Merete habría podido decir que ella no supo nada, pero que la deuda estaba saldada. Saldada hacía mucho tiempo.
Aquella noche Lasse y su hermano colocaron las cámaras y encendieron los focos. Dos objetos deslumbrantes que convertían la noche en día y exhibían su celda en su enorme fealdad, cuyo alcance no había captado hasta entonces. Detalles sórdidos. Era tan espantoso enfrentarse a su propia degradación que decidió cerrar los ojos las primeras veinticuatro horas. El lugar de la ejecución estaba a la vista, pero la condenada eligió la oscuridad.
Después echaron cables sobre ambos cristales reflectantes hasta un par de fulminantes que, en caso de supuesta emergencia, podían hacer saltar los cristales, y finalmente colocaron al lado varias bombonas de oxígeno y nitrógeno, y otros «líquidos inflamables», como dijeron.
Lasse le hizo saber que todo estaba preparado. Cuando Merete muriera reventada por dentro, la pasarían por la trituradora de compost, y después harían saltar toda la instalación por los aires. El estruendo se oiría en kilómetros a la redonda. Esta vez la aseguradora pagaría. Ese tipo de accidentes fortuitos había que prepararlos debidamente, y borrar las huellas para siempre.
– No os saldréis con la vuestra -dijo Merete en voz baja mientras rumiaba su venganza.
Pasados unos días se sentó de espaldas a los cristales y empezó a arañar el hormigón del suelo con la mordaza de las tenazas. Un par de días después habría terminado, y seguramente las tenazas estarían desgastadas. Entonces tendría que usar su mondadientes para agujerearse las venas, pero daba igual. El caso es que existiera la posibilidad.

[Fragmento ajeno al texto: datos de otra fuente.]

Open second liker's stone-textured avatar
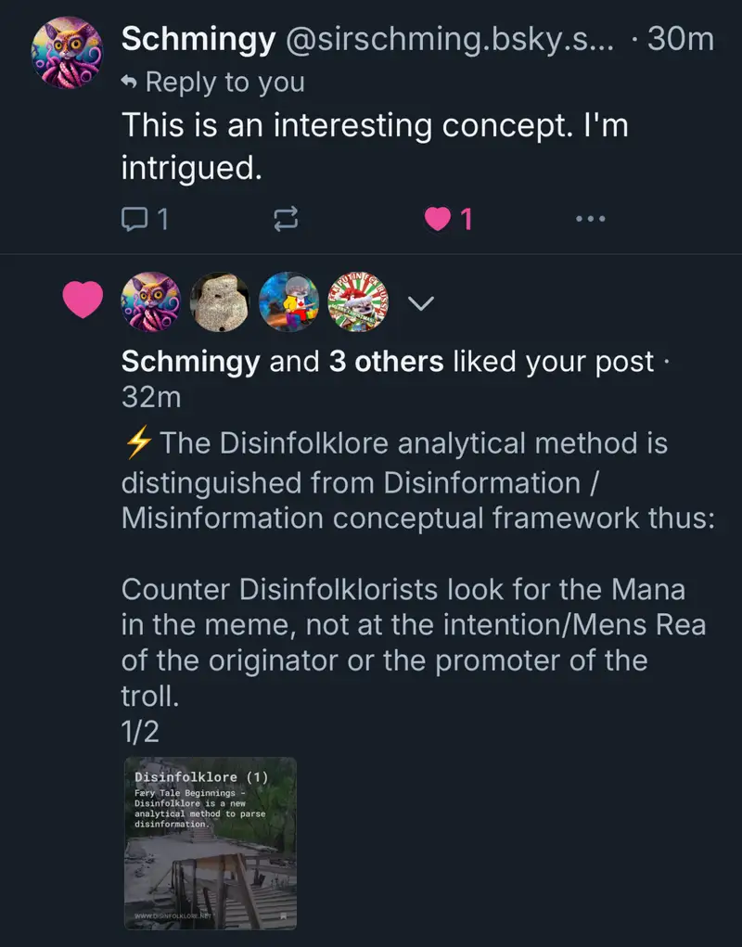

El raspado le llevó más de un par de días, más bien una semana, pero los surcos eran lo bastante profundos para sobrevivir a casi todo. Los cubrió con polvo y porquería de los rincones de la celda. Letra a letra. Cuando los peritos de la aseguradora acudieran en su momento al lugar del incendio para esclarecer las circunstancias, estaba segura de que podrían descubrir al menos un par de palabras, y después seguramente todo el mensaje, que decía:
Lasse, que es el dueño de este edificio, asesinó a su padre adoptivo, a Daniel Hale y a uno de sus amigos, y después me mató a mí.
Cuiden de mi hermano Uffe, y díganle que su hermana ha pensado en él cada día durante más de cinco años.
Merete Lynggaard, 13/2/2007, secuestrada y encerrada en este lugar olvidado de Dios desde el 2 de marzo de 2002.